Abstract

This paper describes the collection and use of 1.4 million travel time records that were collected over a 12-week period in 2009 to evaluate and communicate quantifiable travel mobility metrics for a rural interstate highway work zone along I-65 in northwestern Indiana. The effort involved the automated collection and processing of Bluetooth probe data from multiple field collection sites, communicating travel delay times to the motoring public, assessing driver diversion rates, and developing proposed metrics for a state transportation agency to evaluate work zone mobility performance. Collected travel time profiles were compared with traditionally measured hourly flows in both incident and nonincident conditions. Through the 12-week period over which work zone performance was measured, the work zone had 422 h of congested conditions in which travel time delay was greater than 10 min. Despite the display of real-time delay measurements to the motoring public through portable dynamic message signs, a negligible percentage of the travel probes were observed to divert in advance of the congested work zone through self-guidance.
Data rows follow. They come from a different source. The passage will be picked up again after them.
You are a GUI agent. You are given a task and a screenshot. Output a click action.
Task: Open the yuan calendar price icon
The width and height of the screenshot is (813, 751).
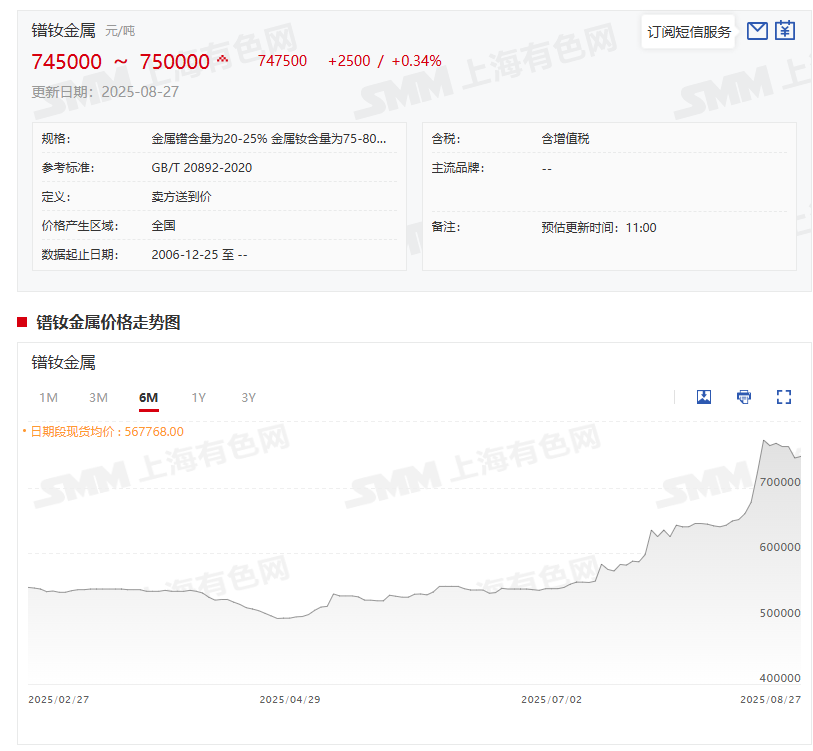(x=785, y=31)
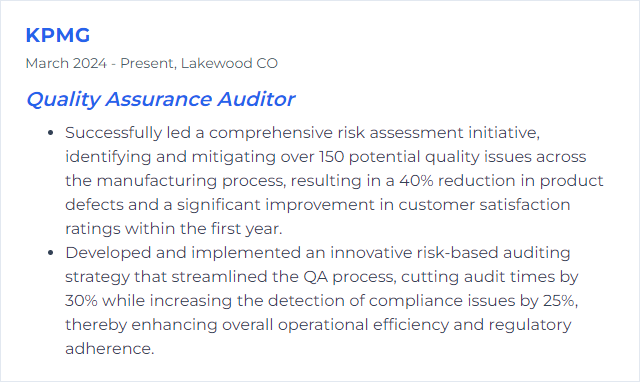The image size is (640, 382).
Task: Click the phrase first year
Action: (x=246, y=229)
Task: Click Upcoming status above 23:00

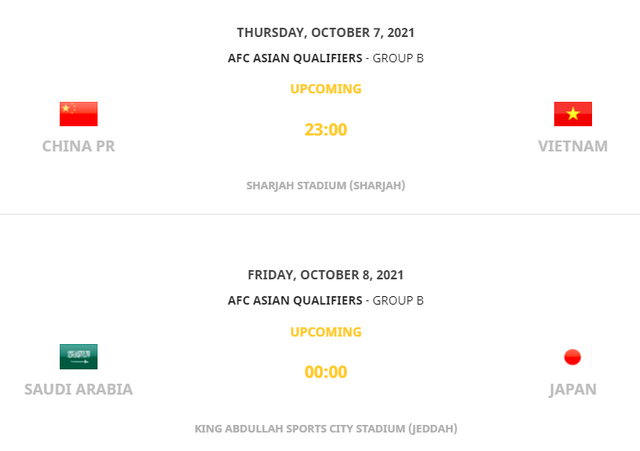Action: click(x=325, y=89)
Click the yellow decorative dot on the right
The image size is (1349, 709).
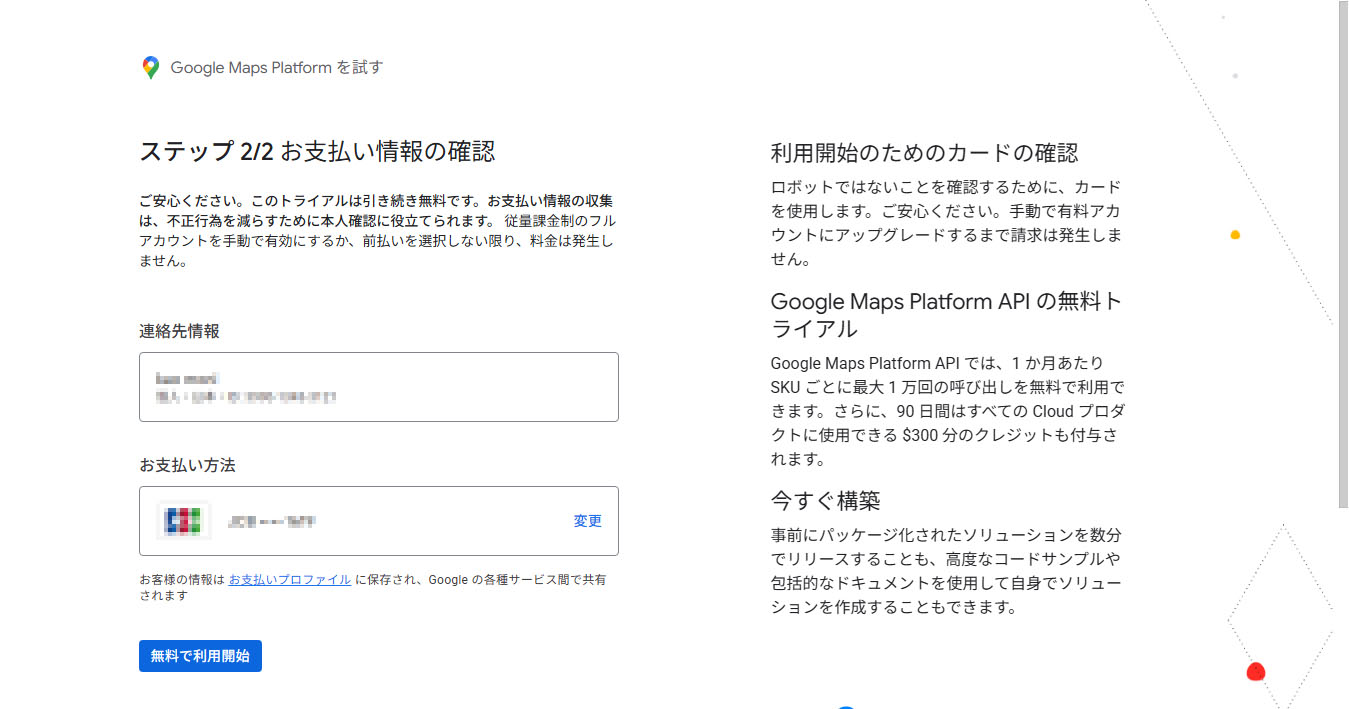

Implementation of a targeted alternate route starting the weekend of July 24 resulted in an increase of observed probes diverting along the trail-blazed route from none to more than 30%. The paper concludes by suggesting that acquisition of work zone travel time data provides a mechanism for assessing the relationship between crashes and work zone queuing. Real-time monitoring of these travel time data may also enable future contracts to include innovative travel time reliability clauses.